Task requirements:
Reproduce the data below, swapping "GUI agent" for "interface agent" wherever it occurs and keeping everything else unchanged.

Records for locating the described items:

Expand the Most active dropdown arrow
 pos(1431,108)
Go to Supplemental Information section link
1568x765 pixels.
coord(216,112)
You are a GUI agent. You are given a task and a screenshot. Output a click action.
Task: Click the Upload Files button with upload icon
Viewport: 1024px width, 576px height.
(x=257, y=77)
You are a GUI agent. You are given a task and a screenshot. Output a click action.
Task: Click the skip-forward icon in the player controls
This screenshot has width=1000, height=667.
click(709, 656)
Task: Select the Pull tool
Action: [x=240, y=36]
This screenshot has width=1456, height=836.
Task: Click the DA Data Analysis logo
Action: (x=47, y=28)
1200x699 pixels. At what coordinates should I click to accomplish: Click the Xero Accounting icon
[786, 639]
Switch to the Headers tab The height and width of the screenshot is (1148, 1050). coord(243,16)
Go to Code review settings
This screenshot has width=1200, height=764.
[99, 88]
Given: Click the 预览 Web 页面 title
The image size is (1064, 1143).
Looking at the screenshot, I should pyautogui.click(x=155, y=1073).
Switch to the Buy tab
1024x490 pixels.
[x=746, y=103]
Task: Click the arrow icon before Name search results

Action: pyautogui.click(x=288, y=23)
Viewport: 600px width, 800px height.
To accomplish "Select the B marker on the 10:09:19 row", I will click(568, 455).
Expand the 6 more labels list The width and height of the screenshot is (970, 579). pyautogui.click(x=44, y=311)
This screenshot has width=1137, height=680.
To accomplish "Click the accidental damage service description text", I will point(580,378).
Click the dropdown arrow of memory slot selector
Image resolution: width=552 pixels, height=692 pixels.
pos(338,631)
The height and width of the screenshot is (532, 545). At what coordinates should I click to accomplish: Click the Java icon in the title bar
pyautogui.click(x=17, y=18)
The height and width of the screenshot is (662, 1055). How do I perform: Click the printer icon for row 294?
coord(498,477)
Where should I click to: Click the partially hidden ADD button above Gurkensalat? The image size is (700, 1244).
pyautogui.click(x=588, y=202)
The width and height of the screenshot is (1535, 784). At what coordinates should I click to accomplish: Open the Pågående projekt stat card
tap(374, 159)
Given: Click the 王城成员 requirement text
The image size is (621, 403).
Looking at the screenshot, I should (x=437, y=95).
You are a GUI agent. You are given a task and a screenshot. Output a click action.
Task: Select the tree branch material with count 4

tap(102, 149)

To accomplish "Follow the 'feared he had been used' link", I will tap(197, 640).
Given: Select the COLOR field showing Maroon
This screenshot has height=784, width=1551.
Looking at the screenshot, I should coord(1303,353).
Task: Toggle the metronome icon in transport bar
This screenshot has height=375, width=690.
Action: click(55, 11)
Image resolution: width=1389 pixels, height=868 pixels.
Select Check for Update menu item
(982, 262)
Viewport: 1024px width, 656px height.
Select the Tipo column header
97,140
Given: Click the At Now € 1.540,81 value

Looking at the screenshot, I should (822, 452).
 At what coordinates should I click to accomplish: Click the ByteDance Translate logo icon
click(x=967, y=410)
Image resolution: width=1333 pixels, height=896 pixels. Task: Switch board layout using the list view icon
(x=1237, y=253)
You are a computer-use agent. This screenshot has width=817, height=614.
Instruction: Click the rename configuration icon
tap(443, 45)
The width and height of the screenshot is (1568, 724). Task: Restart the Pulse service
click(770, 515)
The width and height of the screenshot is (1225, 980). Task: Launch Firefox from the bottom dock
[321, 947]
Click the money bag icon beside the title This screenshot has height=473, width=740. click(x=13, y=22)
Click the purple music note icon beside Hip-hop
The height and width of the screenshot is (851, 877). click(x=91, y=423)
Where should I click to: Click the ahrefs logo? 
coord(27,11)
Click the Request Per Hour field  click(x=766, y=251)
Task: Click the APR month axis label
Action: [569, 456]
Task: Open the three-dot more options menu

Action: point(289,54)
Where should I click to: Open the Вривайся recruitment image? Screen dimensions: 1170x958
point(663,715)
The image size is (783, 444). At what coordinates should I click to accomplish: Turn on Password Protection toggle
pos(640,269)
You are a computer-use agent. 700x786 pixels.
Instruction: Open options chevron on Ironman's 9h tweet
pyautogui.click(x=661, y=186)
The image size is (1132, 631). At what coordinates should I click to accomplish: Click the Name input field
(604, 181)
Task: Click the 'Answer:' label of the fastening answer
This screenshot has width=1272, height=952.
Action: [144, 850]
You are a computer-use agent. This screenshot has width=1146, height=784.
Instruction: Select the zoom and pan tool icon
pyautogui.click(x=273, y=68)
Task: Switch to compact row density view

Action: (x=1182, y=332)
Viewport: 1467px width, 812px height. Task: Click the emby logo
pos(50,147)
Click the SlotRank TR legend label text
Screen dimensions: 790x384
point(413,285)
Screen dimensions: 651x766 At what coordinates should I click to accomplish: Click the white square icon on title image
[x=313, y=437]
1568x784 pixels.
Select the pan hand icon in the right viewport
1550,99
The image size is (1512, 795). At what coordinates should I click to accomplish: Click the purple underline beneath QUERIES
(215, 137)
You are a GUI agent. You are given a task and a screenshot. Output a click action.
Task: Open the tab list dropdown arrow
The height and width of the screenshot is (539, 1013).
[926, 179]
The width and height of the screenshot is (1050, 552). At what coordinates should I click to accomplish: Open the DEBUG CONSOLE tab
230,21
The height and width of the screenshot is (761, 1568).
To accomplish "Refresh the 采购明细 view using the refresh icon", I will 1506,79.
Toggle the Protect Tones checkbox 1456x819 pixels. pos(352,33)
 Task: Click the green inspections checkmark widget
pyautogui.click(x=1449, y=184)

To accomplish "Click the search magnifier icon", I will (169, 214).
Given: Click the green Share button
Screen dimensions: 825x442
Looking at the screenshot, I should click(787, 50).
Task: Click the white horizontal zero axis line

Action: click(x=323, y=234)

Complete response:
Expand the Most active dropdown arrow
 pos(1431,108)
Go to Supplemental Information section link
1568x765 pixels.
coord(216,112)
You are a interface agent. You are given a task and a screenshot. Output a click action.
Task: Click the Upload Files button with upload icon
Viewport: 1024px width, 576px height.
(x=257, y=77)
You are a interface agent. You are given a task and a screenshot. Output a click action.
Task: Click the skip-forward icon in the player controls
This screenshot has width=1000, height=667.
click(709, 656)
Task: Select the Pull tool
Action: [x=240, y=36]
This screenshot has width=1456, height=836.
Task: Click the DA Data Analysis logo
Action: (x=47, y=28)
1200x699 pixels. At what coordinates should I click to accomplish: Click the Xero Accounting icon
[786, 639]
Switch to the Headers tab The height and width of the screenshot is (1148, 1050). coord(243,16)
Go to Code review settings
This screenshot has width=1200, height=764.
[99, 88]
Given: Click the 预览 Web 页面 title
The image size is (1064, 1143).
Looking at the screenshot, I should pyautogui.click(x=155, y=1073).
Switch to the Buy tab
1024x490 pixels.
[x=746, y=103]
Task: Click the arrow icon before Name search results

Action: pyautogui.click(x=288, y=23)
Viewport: 600px width, 800px height.
To accomplish "Select the B marker on the 10:09:19 row", I will click(568, 455).
Expand the 6 more labels list The width and height of the screenshot is (970, 579). pyautogui.click(x=44, y=311)
This screenshot has width=1137, height=680.
To accomplish "Click the accidental damage service description text", I will point(580,378).
Click the dropdown arrow of memory slot selector
Image resolution: width=552 pixels, height=692 pixels.
pos(338,631)
The height and width of the screenshot is (532, 545). At what coordinates should I click to accomplish: Click the Java icon in the title bar
pyautogui.click(x=17, y=18)
The height and width of the screenshot is (662, 1055). How do I perform: Click the printer icon for row 294?
coord(498,477)
Where should I click to: Click the partially hidden ADD button above Gurkensalat? The image size is (700, 1244).
pyautogui.click(x=588, y=202)
The width and height of the screenshot is (1535, 784). At what coordinates should I click to accomplish: Open the Pågående projekt stat card
tap(374, 159)
Given: Click the 王城成员 requirement text
The image size is (621, 403).
Looking at the screenshot, I should (x=437, y=95).
You are a interface agent. You are given a task and a screenshot. Output a click action.
Task: Select the tree branch material with count 4

tap(102, 149)

To accomplish "Follow the 'feared he had been used' link", I will tap(197, 640).
Given: Select the COLOR field showing Maroon
This screenshot has height=784, width=1551.
Looking at the screenshot, I should coord(1303,353).
Task: Toggle the metronome icon in transport bar
This screenshot has height=375, width=690.
Action: click(55, 11)
Image resolution: width=1389 pixels, height=868 pixels.
Select Check for Update menu item
(982, 262)
Viewport: 1024px width, 656px height.
Select the Tipo column header
97,140
Given: Click the At Now € 1.540,81 value

Looking at the screenshot, I should (822, 452).
 At what coordinates should I click to accomplish: Click the ByteDance Translate logo icon
click(x=967, y=410)
Image resolution: width=1333 pixels, height=896 pixels. Task: Switch board layout using the list view icon
(x=1237, y=253)
You are a computer-use agent. This screenshot has width=817, height=614.
Instruction: Click the rename configuration icon
tap(443, 45)
The width and height of the screenshot is (1568, 724). Task: Restart the Pulse service
click(770, 515)
The width and height of the screenshot is (1225, 980). Task: Launch Firefox from the bottom dock
[321, 947]
Click the money bag icon beside the title This screenshot has height=473, width=740. click(x=13, y=22)
Click the purple music note icon beside Hip-hop
The height and width of the screenshot is (851, 877). click(x=91, y=423)
Where should I click to: Click the ahrefs logo? 
coord(27,11)
Click the Request Per Hour field  click(x=766, y=251)
Task: Click the APR month axis label
Action: [569, 456]
Task: Open the three-dot more options menu

Action: point(289,54)
Where should I click to: Open the Вривайся recruitment image? Screen dimensions: 1170x958
point(663,715)
The image size is (783, 444). At what coordinates should I click to accomplish: Turn on Password Protection toggle
pos(640,269)
You are a computer-use agent. 700x786 pixels.
Instruction: Open options chevron on Ironman's 9h tweet
pyautogui.click(x=661, y=186)
The image size is (1132, 631). At what coordinates should I click to accomplish: Click the Name input field
(604, 181)
Task: Click the 'Answer:' label of the fastening answer
This screenshot has width=1272, height=952.
Action: [144, 850]
You are a computer-use agent. This screenshot has width=1146, height=784.
Instruction: Select the zoom and pan tool icon
pyautogui.click(x=273, y=68)
Task: Switch to compact row density view

Action: (x=1182, y=332)
Viewport: 1467px width, 812px height. Task: Click the emby logo
pos(50,147)
Click the SlotRank TR legend label text
Screen dimensions: 790x384
point(413,285)
Screen dimensions: 651x766 At what coordinates should I click to accomplish: Click the white square icon on title image
[x=313, y=437]
1568x784 pixels.
Select the pan hand icon in the right viewport
1550,99
The image size is (1512, 795). At what coordinates should I click to accomplish: Click the purple underline beneath QUERIES
(215, 137)
You are a interface agent. You are given a task and a screenshot. Output a click action.
Task: Open the tab list dropdown arrow
The height and width of the screenshot is (539, 1013).
[926, 179]
The width and height of the screenshot is (1050, 552). At what coordinates should I click to accomplish: Open the DEBUG CONSOLE tab
230,21
The height and width of the screenshot is (761, 1568).
To accomplish "Refresh the 采购明细 view using the refresh icon", I will 1506,79.
Toggle the Protect Tones checkbox 1456x819 pixels. pos(352,33)
 Task: Click the green inspections checkmark widget
pyautogui.click(x=1449, y=184)

To accomplish "Click the search magnifier icon", I will (169, 214).
Given: Click the green Share button
Screen dimensions: 825x442
Looking at the screenshot, I should click(787, 50).
Task: Click the white horizontal zero axis line

Action: click(x=323, y=234)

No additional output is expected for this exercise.